Pictures must not be copied, but every entry must be reproduced exactly.

Segment Open

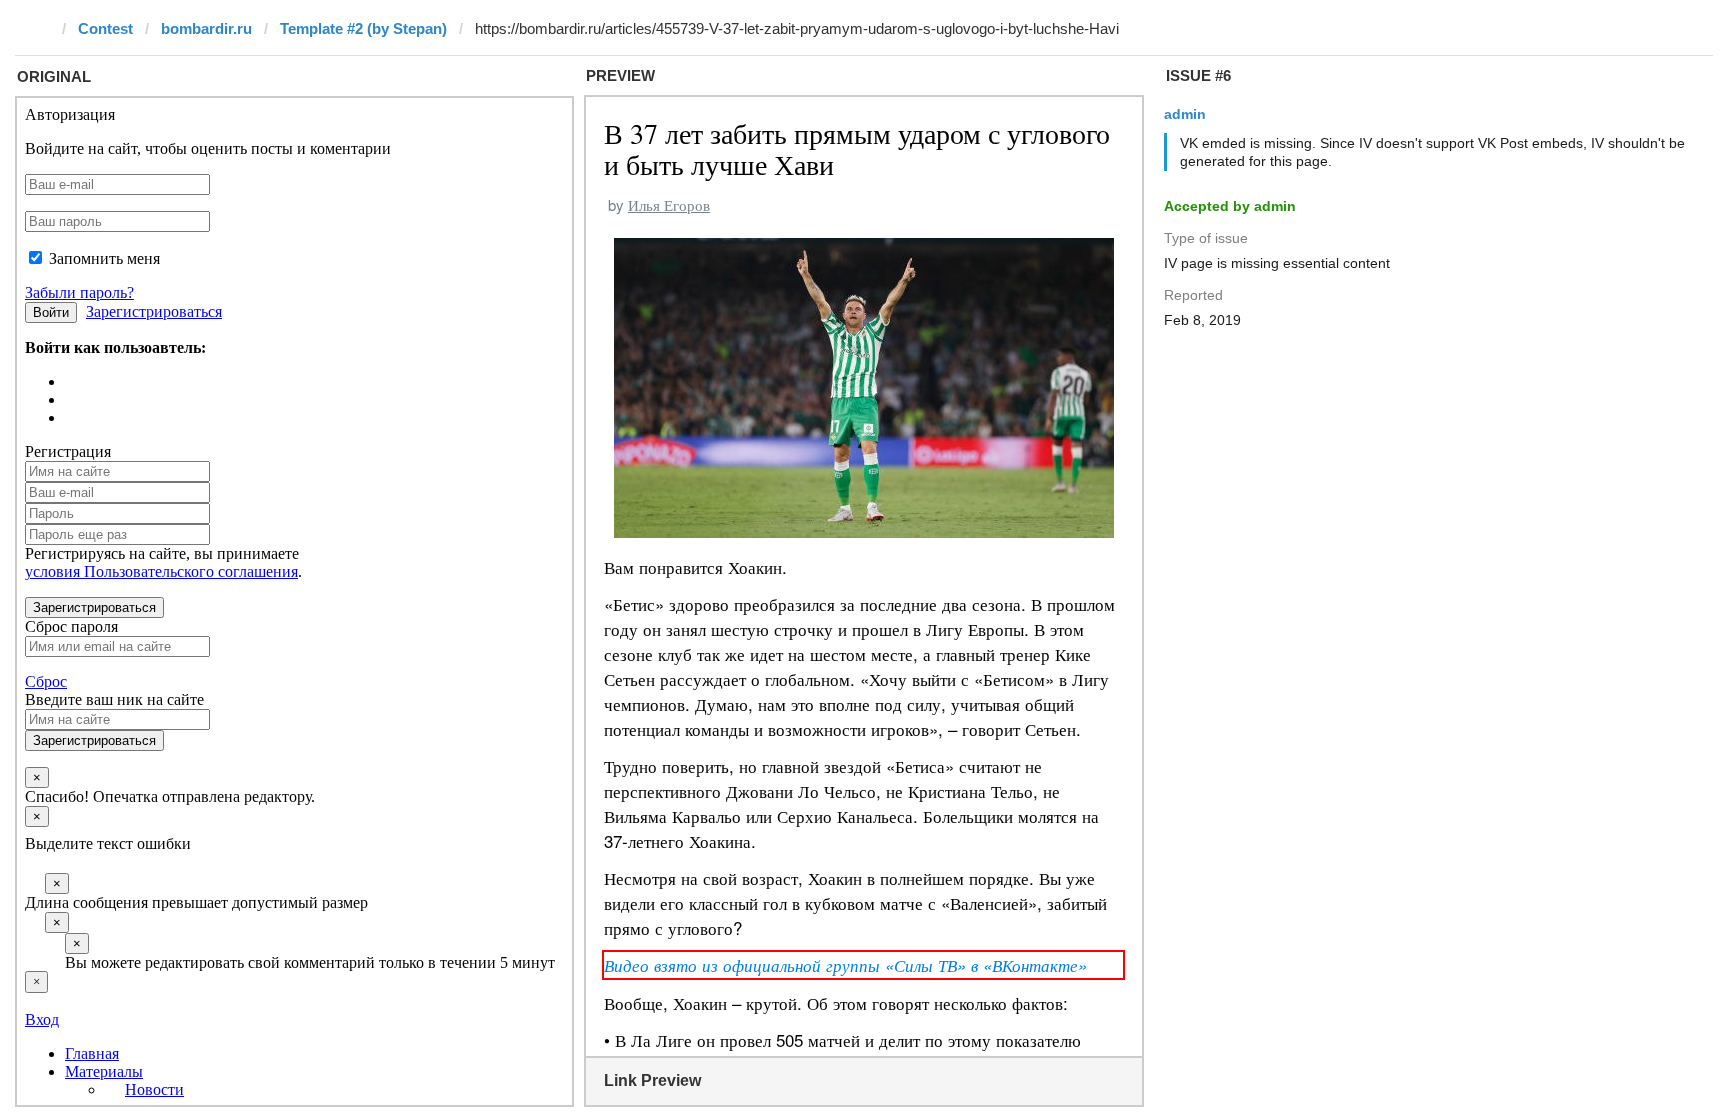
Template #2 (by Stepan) (363, 28)
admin (1185, 114)
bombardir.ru (206, 28)
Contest (105, 28)
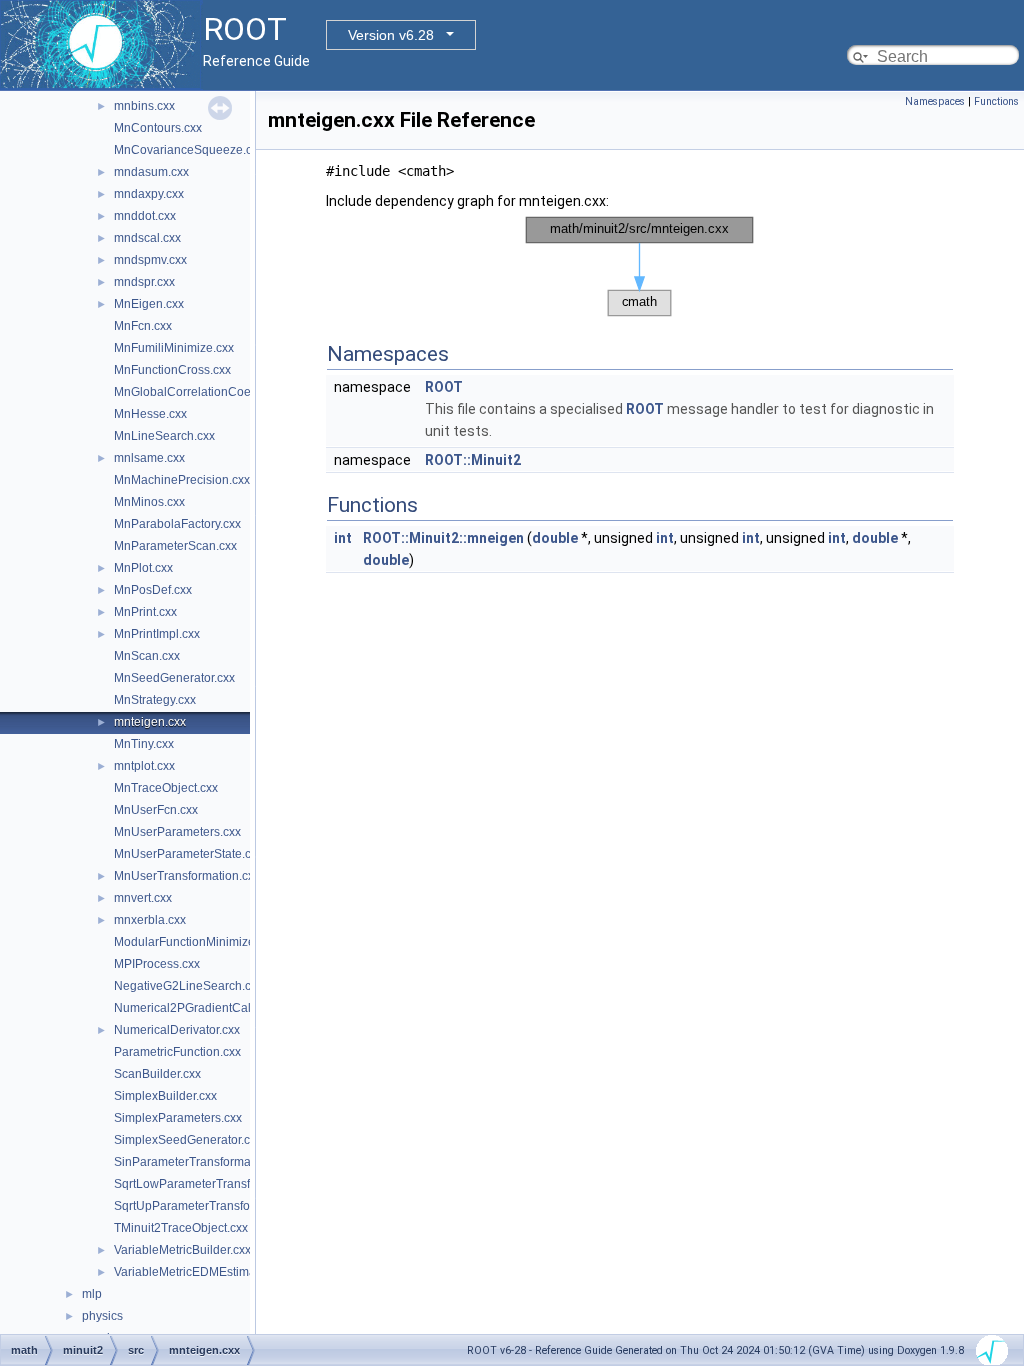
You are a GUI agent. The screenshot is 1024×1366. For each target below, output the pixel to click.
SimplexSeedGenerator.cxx (188, 1140)
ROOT (444, 387)
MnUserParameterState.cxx (188, 854)
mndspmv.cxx (150, 260)
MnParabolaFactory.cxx (177, 524)
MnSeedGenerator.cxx (174, 678)
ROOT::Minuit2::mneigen (443, 538)
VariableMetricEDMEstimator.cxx (202, 1272)
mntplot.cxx (144, 766)
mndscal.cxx (147, 238)
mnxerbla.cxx (150, 920)
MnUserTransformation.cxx (187, 876)
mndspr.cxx (144, 282)
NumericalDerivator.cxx (177, 1030)
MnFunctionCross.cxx (172, 370)
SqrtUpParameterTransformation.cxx (213, 1206)
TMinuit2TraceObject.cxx (181, 1228)
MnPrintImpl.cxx (157, 634)
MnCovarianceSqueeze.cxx (189, 150)
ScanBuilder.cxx (157, 1074)
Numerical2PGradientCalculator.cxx (211, 1008)
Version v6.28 (391, 35)
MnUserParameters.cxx (177, 832)
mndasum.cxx (151, 172)
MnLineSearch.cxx (164, 436)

Segment Closed

[YOUR RESPONSE]
Template #2 (by Stepan) (363, 28)
admin (1185, 114)
bombardir.ru (206, 28)
Contest (105, 28)
You are a GUI agent. The screenshot is 1024×1366. For each target below, output the pixel to click.
SimplexSeedGenerator.cxx (188, 1140)
ROOT (444, 387)
MnUserParameterState.cxx (188, 854)
mndspmv.cxx (150, 260)
MnParabolaFactory.cxx (177, 524)
MnSeedGenerator.cxx (174, 678)
ROOT::Minuit2::mneigen (443, 538)
VariableMetricEDMEstimator.cxx (202, 1272)
mntplot.cxx (144, 766)
mndscal.cxx (147, 238)
mnxerbla.cxx (150, 920)
MnUserTransformation.cxx (187, 876)
mndspr.cxx (144, 282)
NumericalDerivator.cxx (177, 1030)
MnFunctionCross.cxx (172, 370)
SqrtUpParameterTransformation.cxx (213, 1206)
TMinuit2TraceObject.cxx (181, 1228)
MnPrintImpl.cxx (157, 634)
MnCovarianceSqueeze.cxx (189, 150)
ScanBuilder.cxx (157, 1074)
Numerical2PGradientCalculator.cxx (211, 1008)
Version v6.28 (391, 35)
MnUserParameters.cxx (177, 832)
mndasum.cxx (151, 172)
MnLineSearch.cxx (164, 436)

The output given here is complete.